For this assignment, you will analyze the schema of the the Open Source Shakespeare database and bring it into 3NF. We will not work with the wordform table.

To begin, examine the work, character, character_work, chapter, and paragraph tables (all tables except wordform) and state the higest normal form (up to 3NF) that the table satisfies. (For example, if you state 2NF, you are indicating that the table is not in 3NF). Explain how the table fails to satisfy the requirements of the lowest normal form that it fails. Consider issues of data redundancy, modification anomalies, and functional dependencies.

Then modify all tables in the Shakespeare ERD to bring them into 3NF. You may access a LucidChart ERD for the current schema. Duplicate this in your own account, and modify your copy.

You should color code your objects to make clear what is new and what is old:

  • You may find that you need to add tables not in the schema. If you do so, apply a green fill to any new tables. Also use green lines for any new relationships, and green text for any new columns in existing tables.
  • You may find that you need to delete columns, relationships, or entire tables. Apply a red color to the text, lines, or fill of any columns, relationships, or tables that you intend to delete.
  • You may find that some columns can be calculated based on other data in the tables. For example, we saw in a previous assignment that each character’s speech count can be calculated by counting rows in the paragraph table. Therefore, the speechcount column in the character table is superfluous and could be deleted, and a view (stored query) created that calculates the value when needed. Apply a purple color to the names of columns that you could calculate instead of store.

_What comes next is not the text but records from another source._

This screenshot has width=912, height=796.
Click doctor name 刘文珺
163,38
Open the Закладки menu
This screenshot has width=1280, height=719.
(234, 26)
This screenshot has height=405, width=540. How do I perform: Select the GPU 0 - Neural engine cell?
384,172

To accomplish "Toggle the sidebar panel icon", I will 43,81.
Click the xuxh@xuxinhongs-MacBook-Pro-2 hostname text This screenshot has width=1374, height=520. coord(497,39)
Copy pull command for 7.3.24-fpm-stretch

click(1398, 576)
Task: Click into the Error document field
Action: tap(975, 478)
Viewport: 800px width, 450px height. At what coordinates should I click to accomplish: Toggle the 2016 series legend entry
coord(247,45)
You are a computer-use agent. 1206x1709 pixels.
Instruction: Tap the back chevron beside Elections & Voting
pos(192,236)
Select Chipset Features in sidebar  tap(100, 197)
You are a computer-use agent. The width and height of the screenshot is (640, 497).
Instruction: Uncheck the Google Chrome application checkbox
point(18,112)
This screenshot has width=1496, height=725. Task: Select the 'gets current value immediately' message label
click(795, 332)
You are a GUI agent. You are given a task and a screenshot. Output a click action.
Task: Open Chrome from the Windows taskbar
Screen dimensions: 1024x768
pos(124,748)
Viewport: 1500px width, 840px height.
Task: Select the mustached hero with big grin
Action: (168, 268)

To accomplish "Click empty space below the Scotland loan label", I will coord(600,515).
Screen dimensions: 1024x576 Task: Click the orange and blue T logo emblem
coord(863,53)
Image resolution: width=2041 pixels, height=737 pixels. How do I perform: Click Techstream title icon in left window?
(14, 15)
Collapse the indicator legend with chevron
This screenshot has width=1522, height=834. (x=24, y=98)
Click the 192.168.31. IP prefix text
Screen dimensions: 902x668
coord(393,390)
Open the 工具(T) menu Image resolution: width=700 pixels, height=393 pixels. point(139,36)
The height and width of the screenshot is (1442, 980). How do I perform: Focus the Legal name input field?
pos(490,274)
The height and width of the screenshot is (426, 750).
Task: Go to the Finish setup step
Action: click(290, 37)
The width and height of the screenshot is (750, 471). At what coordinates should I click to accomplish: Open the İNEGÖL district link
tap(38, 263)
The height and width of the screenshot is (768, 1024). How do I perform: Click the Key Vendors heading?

Indicate primary keys and foreign keys in all tables with “PK” and “FK”. Remember that a column can be both a PK and FK. Make sure that relationship lines physically connect attach to the columns they reference. Have all foreign keys reference a single primary key column. To facilitate this, all tables except link tables should have an atomic primary key. Link tables will still require a composite primary key to facilitate a many-to-many relationships between two other entities.

Deliverables

Submit one PDF with, first, an image of the new ERD, followed by your discussion of the normal form that each of the original tables satisfied before your modifications. The ERD can be downloaded from Lucidchart in JPG or PNG format and embedded in a word processor document (Google Docs, LibreOffice Writer, MS Word). Then download the document as PDF to submit.